_TASK REQUIREMENTS_: Locate all lines in the data below that hold "Decrease" and show them.

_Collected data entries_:
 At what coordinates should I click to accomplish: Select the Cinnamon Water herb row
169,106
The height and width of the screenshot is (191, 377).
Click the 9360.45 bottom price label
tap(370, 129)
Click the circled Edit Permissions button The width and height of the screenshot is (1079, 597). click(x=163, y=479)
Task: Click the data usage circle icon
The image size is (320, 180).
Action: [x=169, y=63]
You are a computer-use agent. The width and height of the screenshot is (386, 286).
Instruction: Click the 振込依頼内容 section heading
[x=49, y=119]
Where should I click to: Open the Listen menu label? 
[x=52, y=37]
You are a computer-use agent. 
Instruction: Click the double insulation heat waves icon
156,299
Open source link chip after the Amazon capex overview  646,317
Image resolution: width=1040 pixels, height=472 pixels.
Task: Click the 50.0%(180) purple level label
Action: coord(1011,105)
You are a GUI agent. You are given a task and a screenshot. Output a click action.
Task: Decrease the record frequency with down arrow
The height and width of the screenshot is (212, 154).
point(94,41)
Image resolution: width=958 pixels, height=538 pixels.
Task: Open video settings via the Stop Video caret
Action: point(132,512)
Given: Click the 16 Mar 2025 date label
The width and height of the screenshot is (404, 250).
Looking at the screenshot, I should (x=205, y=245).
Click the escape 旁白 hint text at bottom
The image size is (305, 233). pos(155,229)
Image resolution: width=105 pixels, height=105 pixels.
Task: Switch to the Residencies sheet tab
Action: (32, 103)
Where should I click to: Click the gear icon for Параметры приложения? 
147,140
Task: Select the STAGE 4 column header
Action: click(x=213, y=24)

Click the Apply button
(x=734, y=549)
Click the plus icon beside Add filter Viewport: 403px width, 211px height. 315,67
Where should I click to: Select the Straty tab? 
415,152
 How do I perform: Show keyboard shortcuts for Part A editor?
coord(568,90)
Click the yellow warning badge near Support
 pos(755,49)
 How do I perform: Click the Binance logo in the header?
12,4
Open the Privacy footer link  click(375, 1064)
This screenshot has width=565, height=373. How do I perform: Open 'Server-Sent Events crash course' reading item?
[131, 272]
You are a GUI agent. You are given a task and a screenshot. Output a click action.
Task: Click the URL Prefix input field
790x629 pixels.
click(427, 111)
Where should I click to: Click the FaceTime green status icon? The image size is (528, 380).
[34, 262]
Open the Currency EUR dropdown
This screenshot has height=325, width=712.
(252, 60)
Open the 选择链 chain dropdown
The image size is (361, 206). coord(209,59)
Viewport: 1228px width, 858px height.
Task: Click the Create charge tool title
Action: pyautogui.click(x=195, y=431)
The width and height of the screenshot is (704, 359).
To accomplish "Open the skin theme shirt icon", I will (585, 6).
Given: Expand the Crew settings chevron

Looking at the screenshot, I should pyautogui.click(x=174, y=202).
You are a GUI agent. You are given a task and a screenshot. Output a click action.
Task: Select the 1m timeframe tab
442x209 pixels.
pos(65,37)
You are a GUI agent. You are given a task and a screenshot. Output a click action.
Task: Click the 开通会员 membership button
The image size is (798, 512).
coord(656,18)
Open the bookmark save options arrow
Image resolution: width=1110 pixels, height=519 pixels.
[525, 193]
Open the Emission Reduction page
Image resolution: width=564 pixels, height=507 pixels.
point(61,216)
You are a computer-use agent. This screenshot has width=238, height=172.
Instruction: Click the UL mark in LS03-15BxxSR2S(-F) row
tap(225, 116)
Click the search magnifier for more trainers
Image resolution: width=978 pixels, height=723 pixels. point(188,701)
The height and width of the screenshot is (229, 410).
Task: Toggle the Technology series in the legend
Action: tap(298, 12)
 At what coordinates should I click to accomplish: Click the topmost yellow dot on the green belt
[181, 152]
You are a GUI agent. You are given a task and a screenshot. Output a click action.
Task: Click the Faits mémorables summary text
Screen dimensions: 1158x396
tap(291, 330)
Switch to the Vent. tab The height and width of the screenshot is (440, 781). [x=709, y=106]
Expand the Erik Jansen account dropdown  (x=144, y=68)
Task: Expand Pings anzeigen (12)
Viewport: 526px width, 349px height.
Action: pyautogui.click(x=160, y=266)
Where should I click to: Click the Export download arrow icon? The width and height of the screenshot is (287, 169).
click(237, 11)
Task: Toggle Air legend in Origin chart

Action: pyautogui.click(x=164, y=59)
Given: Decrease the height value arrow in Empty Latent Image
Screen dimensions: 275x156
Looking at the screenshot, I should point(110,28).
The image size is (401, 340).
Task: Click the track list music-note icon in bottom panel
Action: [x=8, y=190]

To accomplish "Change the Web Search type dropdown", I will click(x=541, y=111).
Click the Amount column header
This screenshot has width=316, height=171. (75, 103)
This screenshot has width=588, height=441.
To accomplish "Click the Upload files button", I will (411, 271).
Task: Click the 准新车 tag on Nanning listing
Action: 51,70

_EXERCISE ANSWER_:
Task: Decrease the record frequency with down arrow
Given: Decrease the height value arrow in Empty Latent Image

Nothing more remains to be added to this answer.